I'm just starting to learn about database stuff, playing around with PostgreSQL (and spgsql). So, if I have a data structure that contains an ordered list of another data structure, what's the best way to design the tables? I can think of at least two ways to do it, but I'm not sure I like either: add ordinal numbers to the second table, or store arrays in the first table. In the former, I'd have to renumber if I want to insert something in the middle of a list; in the latter, I'd have to generate a synthetic primary key to use in the arrays. Which I guess isn't so bad, but I don't know how to do this atomically in SQL. Any hints? Is there some other standard idiom for ordered lists? Maybe I need a good online tutorial for database design, any pointers?

From: [identity profile] petdance.livejournal.com


Basically yes, you need ordinal numbers to say what order they should go in.

Any of Joe Celko's books are good for reading up on SQL stuff, except for "Instant SQL Programming" which he disclaimed this summer when I heard him speak. (oh, and don't hear him speak)

Whyncha post some tables that we can see?

From: [identity profile] dougo.livejournal.com


Yeah, I read that section, but I'd still need to put foreign keys into the array manually, right?

From: [identity profile] ahkond.livejournal.com


I might use ordinal numbers in the second table because then you get the benefits of table implementation for the second structure. If you put arrays in the first table there's no quickie way to ensure that they're all set up right.

Another possibility that still lets you put the second structure in a table is to have each row in that second table have a field containing the ID value(s) of the NEXT such instance. That is, each row in the second table acts like a member of a linked list.

The second table would be like this:

unique ID
foreign key field pointing to table 1 for the big grouping
foreign key pointing to table 2 to reference the next entry after this one
(maybe ditto for previous entry)
data a
data b
data c
etc.

In this case, if you need to insert new members, all you have to do is update some rows, like stitching something into the middle of a linked list.

A foreign key that points from a table to itself is no big deal. Typically you leave it NULL to indicate the beginning and end of the list; then you can easily find the beginning of the list by querying for that.

The downside is that it's hard to say "give me all the rows in table 2 that belong to element x of table 1 ... IN ORDER". Instead you have to select them all and put them into a linked list in your client program (if such a thing exists), and then traverse the linked list outside the DB. If you need to go through the list in order as part of a data query then ordinals would probably be easier.

Dealing with ordinals isn't all that bad because you can say "update FOO set ordinalfield = ordinalfield + 1 where ordinalfield > (some breakpoint)" to shift everybody up one (above a certain point) to make a gap in the middle.

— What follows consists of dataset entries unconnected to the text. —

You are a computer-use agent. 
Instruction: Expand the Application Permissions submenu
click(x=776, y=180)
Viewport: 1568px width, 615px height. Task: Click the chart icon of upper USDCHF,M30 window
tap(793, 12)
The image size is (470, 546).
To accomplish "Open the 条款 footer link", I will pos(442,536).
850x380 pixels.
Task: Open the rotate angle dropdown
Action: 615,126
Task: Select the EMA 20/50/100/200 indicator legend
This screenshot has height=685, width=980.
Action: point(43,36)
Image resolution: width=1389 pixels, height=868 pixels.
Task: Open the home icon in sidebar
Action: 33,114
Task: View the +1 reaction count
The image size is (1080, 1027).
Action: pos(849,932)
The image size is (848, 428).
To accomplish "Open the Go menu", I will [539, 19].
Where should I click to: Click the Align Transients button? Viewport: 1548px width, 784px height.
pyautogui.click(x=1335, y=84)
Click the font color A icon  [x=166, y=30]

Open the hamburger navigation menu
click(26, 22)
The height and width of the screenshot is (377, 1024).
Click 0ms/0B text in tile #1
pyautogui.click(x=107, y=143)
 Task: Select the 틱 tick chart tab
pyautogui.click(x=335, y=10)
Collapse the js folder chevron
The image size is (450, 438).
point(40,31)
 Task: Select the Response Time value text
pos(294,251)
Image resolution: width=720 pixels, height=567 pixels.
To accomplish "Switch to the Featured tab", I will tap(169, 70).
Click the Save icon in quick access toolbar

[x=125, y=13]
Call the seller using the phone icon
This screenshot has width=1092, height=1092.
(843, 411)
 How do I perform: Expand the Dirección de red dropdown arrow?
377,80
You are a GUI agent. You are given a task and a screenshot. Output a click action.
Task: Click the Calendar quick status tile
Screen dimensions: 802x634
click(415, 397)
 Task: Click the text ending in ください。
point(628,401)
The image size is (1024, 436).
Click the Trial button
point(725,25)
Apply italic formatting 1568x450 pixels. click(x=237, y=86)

From: [identity profile] rikchik.livejournal.com


I'm not sure I understand the question.

Is it a 1-to-many relationship with the many needing to be in a particular order? Or is it many-to-many? Either way, I think I'd go with ordinals somewhere, either in the many table or the relationship table.

From: [identity profile] rikchik.livejournal.com


Also, good (non-mySQL) DBMSes allow you to create arbitrarily complex atomic actions. I don't know if PostgreSQL has this ability, but I'd expect it to.

From: [identity profile] dougo.livejournal.com


Huh, cute. There is something appealing about using a linked list and mapping it directly to a Scheme list, but I think that would probably end up being more trouble than it's worth. Sounds like ordinals will be less painful than I was thinking.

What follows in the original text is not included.